J.B. Spins

Jazz, film, and improvised culture.

Tuesday, May 06, 2014

Patrice Chereau’s Restored Queen Margot

Think of it as a Sixteenth Century Game of Thrones without the fantasy elements. For first act starters, viewers will meet a queen engaging in truly eyebrow-raising affairs and witness a bloody wedding massacre. France’s religious wars vividly rage in a new 4K restoration of Patrice Chéreau’s Queen Margot director’s cut (trailer here), which opens this Friday at Film Forum.

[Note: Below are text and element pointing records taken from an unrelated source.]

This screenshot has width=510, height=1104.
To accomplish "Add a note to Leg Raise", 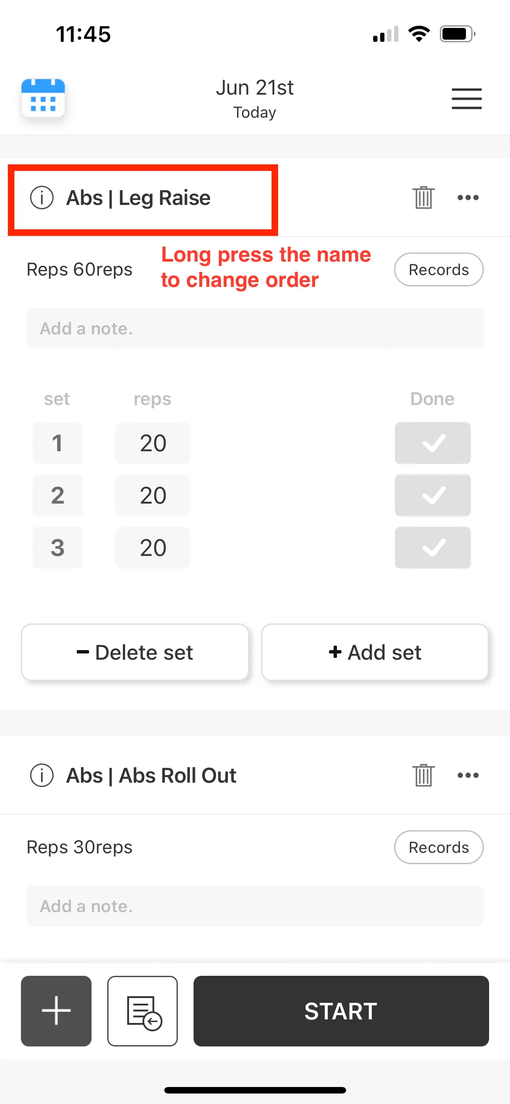I will (x=255, y=328).
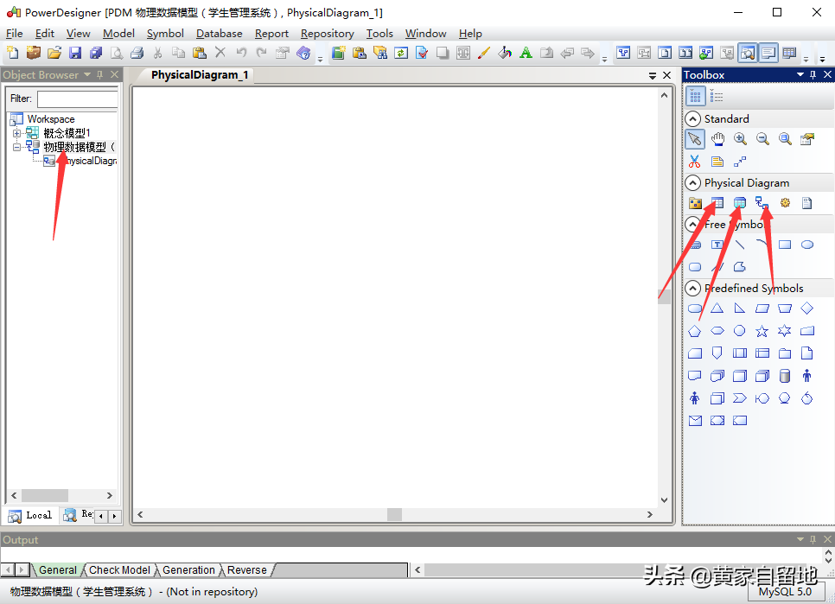This screenshot has height=604, width=835.
Task: Pick the Reference link tool
Action: [762, 204]
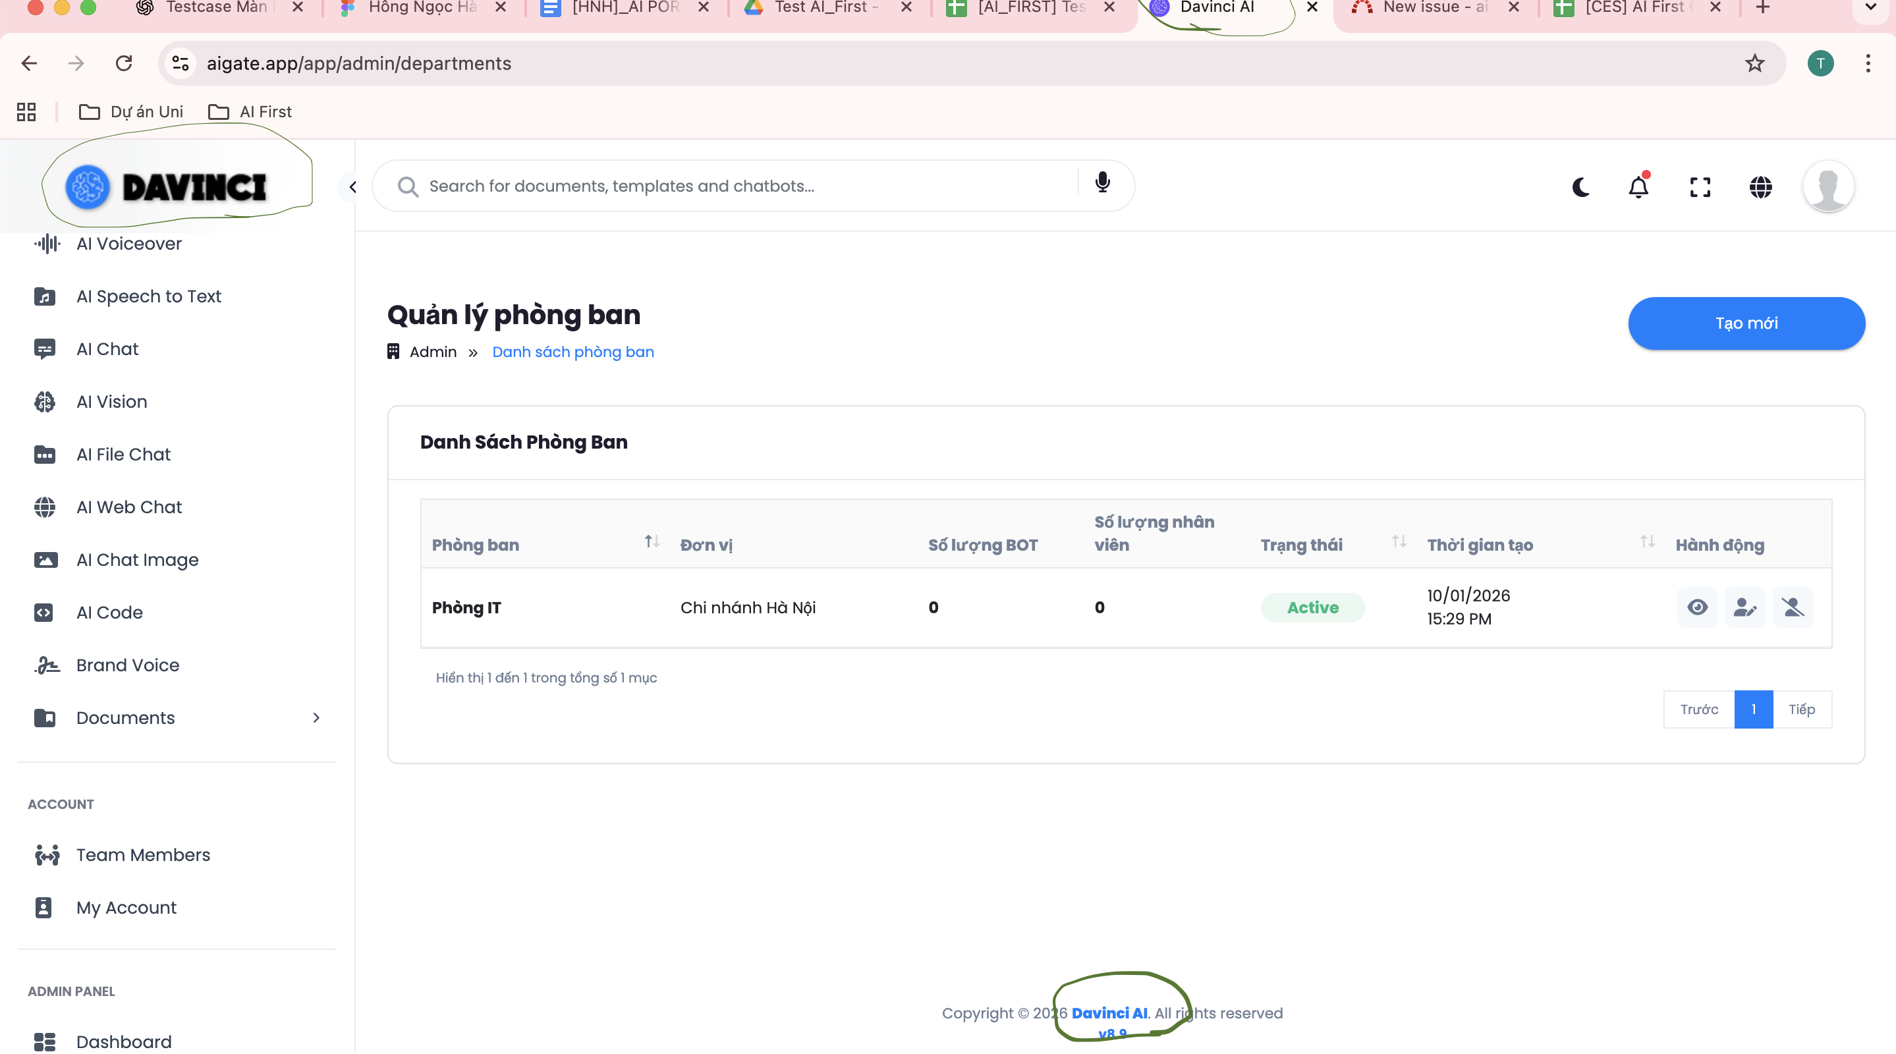
Task: Collapse the sidebar with the chevron
Action: coord(353,187)

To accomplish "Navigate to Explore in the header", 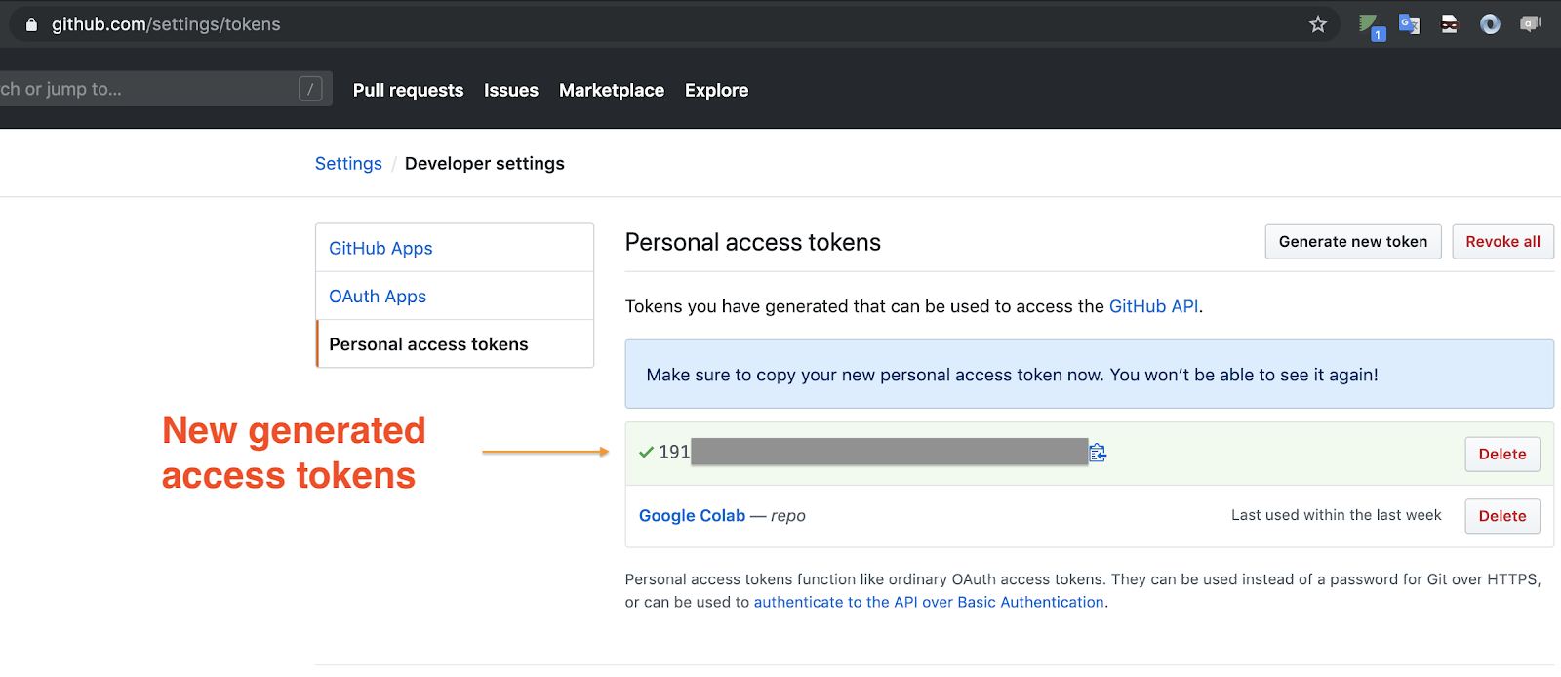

Marguerite de Valois is Catholic, but you would hardly know it from her behavior. Notorious for her indiscretions, Margot is less than thrilled with her arranged marriage to the Protestant Henry de Navarre. Supposedly, their union will bring peace in their time, but nobody really believes that—least of all Navarre. Although he has tacitly agrees not to pursue consummation, he visits her on their wedding night anyway, hoping to forge an alliance. Frustrated by the encounter, Margot secretly leaves the palace, seeking a masked distraction. She finds it with La Môle, a destitute young Huguenot with a distant family connection to King Charles IX’s Protestant military advisor.

A mere six days after the ceremony, as Paris sleeps off its revelries, a sudden crisis culminates in the St. Bartholomew’s Day Massacre. Ostensibly ordered by the submissive King, the deadly business is planned by Margot’s mother, Catherine de Medici, and executed by her ambitious brothers. More out of defiance than principle, Margot manages to save both her husband and her lover, but becomes a de facto prisoner of the palace as a result. Much intrigue will follow.

Queen Margot is one of the great modern historicals. This is not a polite drawing-room story of men in tights and women in ruffled collars. While boldly operatic in sweep, Chéreau has an eye for grimy naturalistic details. He also serves up generous helpings of blood and sex. Twenty years later, his St. Bartholomew’s Day sequence remains an overwhelming example of bravura filmmaking. As sheer spectacle, it is an orgiastic maelstrom of confusion and violence that has yet to be equaled on-screen.

Although a good twenty years older than the young Margot, Isabelle Adjani still looks the part, rocking the low cut wardrobe and scorching up the screen during her love scenes. Ironically, she has better screen chemistry with Daniel Auteuil as her (mostly) platonic husband Navarre than Vincent Pérez’s La Môle. Similarly, Pérez comes across somewhat boy-toyish when playing opposite her, but his scenes with Claudio Amedola as Coconnas, his sworn Catholic rival, crackle with heat and archetypal significance.

When Queen Margot was originally released, the shockingly serpentine-looking Virna Lisi received the lion’s share of the film’s award attention—and she is rather chilling. Yet, in retrospect, the young Asia Argento often steals the show as Charlotte de Sauve, one of de Medici’s spies, who falls in love with her target: Navarre.

As is sometimes the case, Queen Margot is better cinema than a French history lesson. When adapting Dumas père’s fictionalized novel, Chéreau and co-writer Danièle Thompson frequently chose to print the legend rather than the fact. If you want dry dates and details, google the characters. For those who prefer to sink their teeth into a big, lusty, pungent costume drama, the restored director’s cut of Queen Margot opens this Friday (5/9) in New York at Film Forum.